Valjean sees an opportunity here to rescue Cosette and remove her from this situation once and for all. He is willing to pay any cost, and ends up securing the child (making it clear to master Thenardier that he will never see the child again) for 1500 francs.

Cosette is given a new outfit - all black, garments of mourning, presumably for her mother though she does not know that. Together she leaves with Valjean entering into a new chapter of life, one that seemed to have begun with a frightened cry for help to a God she knew nothing of. Valjean is a mystery to her, but a beloved one. Hugo describes what this meant for the child beautifully:

Cosette was going away, she did not know with whom or whither. All she knew was that she was leaving the Thenardier’s house for good - no one had troubled to say good-bye to her nor had she said good-bye to anyone. She left that place both hated and hating, a small gentle creature in whom every natural instinct until that moment had been suppressed.”

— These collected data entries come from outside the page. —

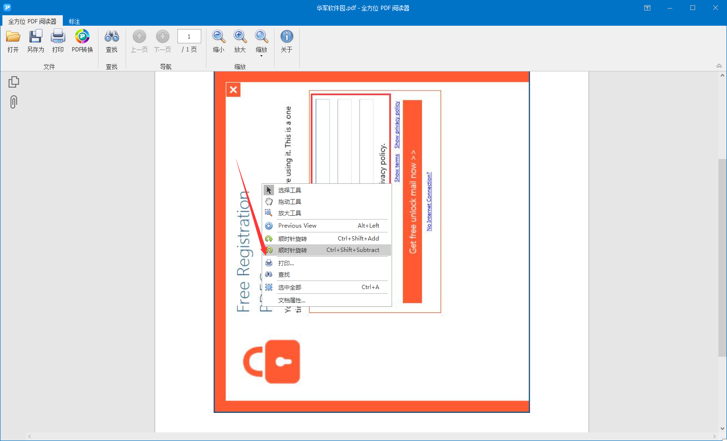This screenshot has height=441, width=727.
Task: Switch to the 标注 tab
Action: (74, 21)
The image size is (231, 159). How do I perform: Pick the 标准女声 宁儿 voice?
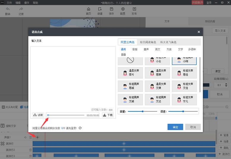coord(184,99)
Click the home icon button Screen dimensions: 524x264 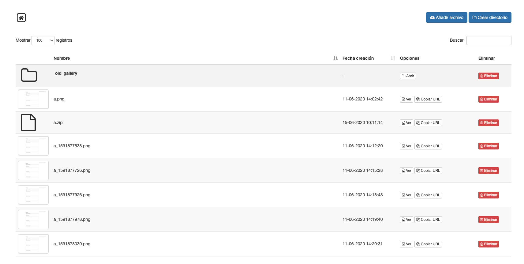[x=21, y=18]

This will be a hard journey ahead no doubt, and I am certain this isn’t an immediate “happily ever-after” situation. However, it is a very real new beginning. Love does that. It opens doors for new ways of seeing and thinking and living and it invites us to walk through them. Cosette takes her first steps forward into being a little girl here. Can she actually leave the trauma behind? Will she forever carry the “haggard gleam of terror” in her eyes, or will it fade and be replaced with life, light and joy?